Introduction

I’m a little bit scared general AI is gonna kill us all. So I picked up The Alignment Problem by Brian Christian hoping that he would quell my fears. Sadly, he didn’t. But he did succeed in distracting me for a little while with his second chapter on Fairness which highlighted issues of bias in the application of narrow machine learning techniques. So, to continue that blissful distraction, I wanted to explore one of the papers he cited, Inherent Trade-Offs in the Fair Determination of Risk Scores by Kleinberg et al.

Different meanings of “fair”

The paper starts by formalising 3 common notions of fairness.

If we think about making predictions about a population of people composed of two groups, then we can talk about fairness in terms of:

Calibration: If we predict that X% of people will experience an event, then for both group A and group B in our population X% of the people do experience the event.

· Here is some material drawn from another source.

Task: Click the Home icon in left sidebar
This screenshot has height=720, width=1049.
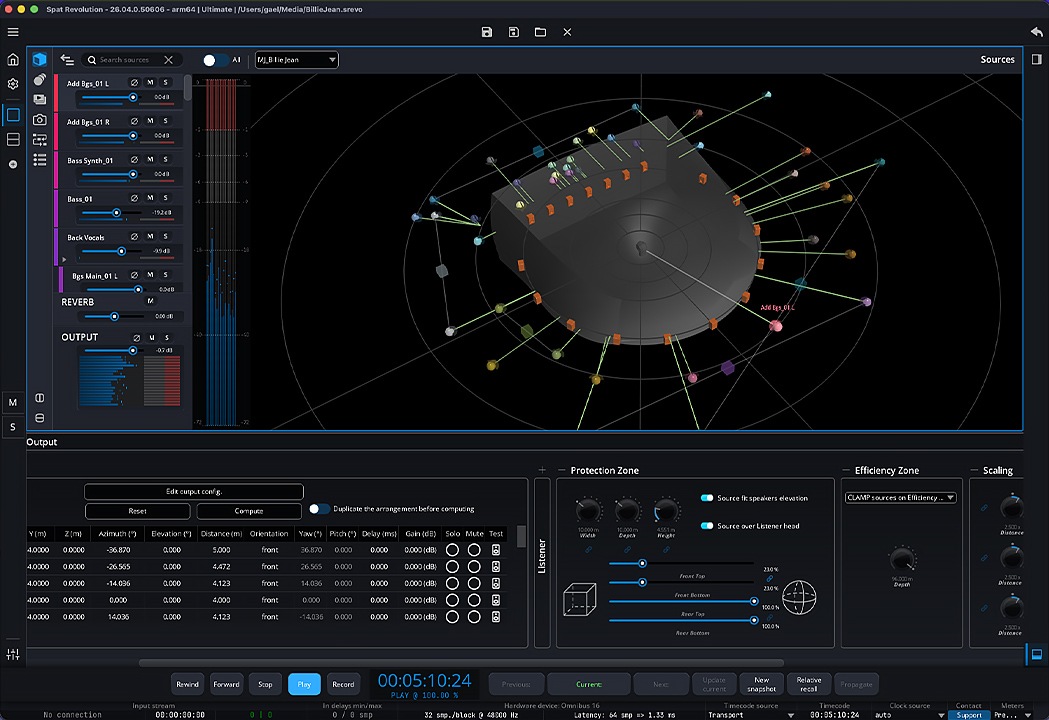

Balance for the negative class: The average score assigned to people of group A who belong to the negative class (do not experience the event) should be the same as the average score assigned to people of group B who belong to the negative class.

Balance for the positive class: The average score assigned to people of group A who belong to the positive class (do experience the event) should be the same as the average score assigned to people of group B who belong to the positive class.

An illustrative example

This example is adapted from from the Econ-ML blog and re-written in R.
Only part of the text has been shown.